ABSTRACT

In this chapter, I use the analytical vehicle of HBO’s six-season televised series Oz (1997–2003) to explore the thematic concerns of gender and violence that inform this book. Oz documents the lives of inmates and officers at Oswald State Penitentiary (nicknamed ‘Oz’ and renamed a ‘correctional facility’ in season three) somewhere in the USA (the exact location is never disclosed). The show is interesting in many respects, and I will discuss the series in more detail below. Crucial to this book, however, are the explicit and implicit representations of gender and violence – specifically acts of rape – as disciplinary mechanisms within the narrative. In short, the show questions the regulation of human behaviour in more subtle ways than simply representing life in prison as a prison drama, and through my analysis I argue that rape is explicitly located beyond the boundaries of acceptable or appropriate violence, even in Oz, which graphically depicts violence as a pervasive, even constitutive, aspect of the human condition.

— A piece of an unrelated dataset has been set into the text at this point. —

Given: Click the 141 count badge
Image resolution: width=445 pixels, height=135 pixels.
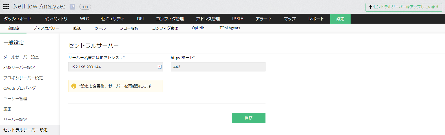Looking at the screenshot, I should point(85,7).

In this chapter I argue that what we might read as gendered violence in Oz is represented as gendering rather than as gendered a priori and make two related claims: first, that this links to the most recent treatments of rape by international political institutions such as the United Nations; and, second, that Oz was in some respects ground-breaking television in that it refused to normalise rape despite its setting in a spatial zone outside of ‘normal’ society. This has interesting implications for the ways in which audiences are invited to conceptualise rape and its ramifications, and I link through from the micro-domestic (prison life) to macro-international (war-fighting) extra-social zones to argue that much hinges on how rape is conceptualised and the extent to which its performative function is normalised in the context in question.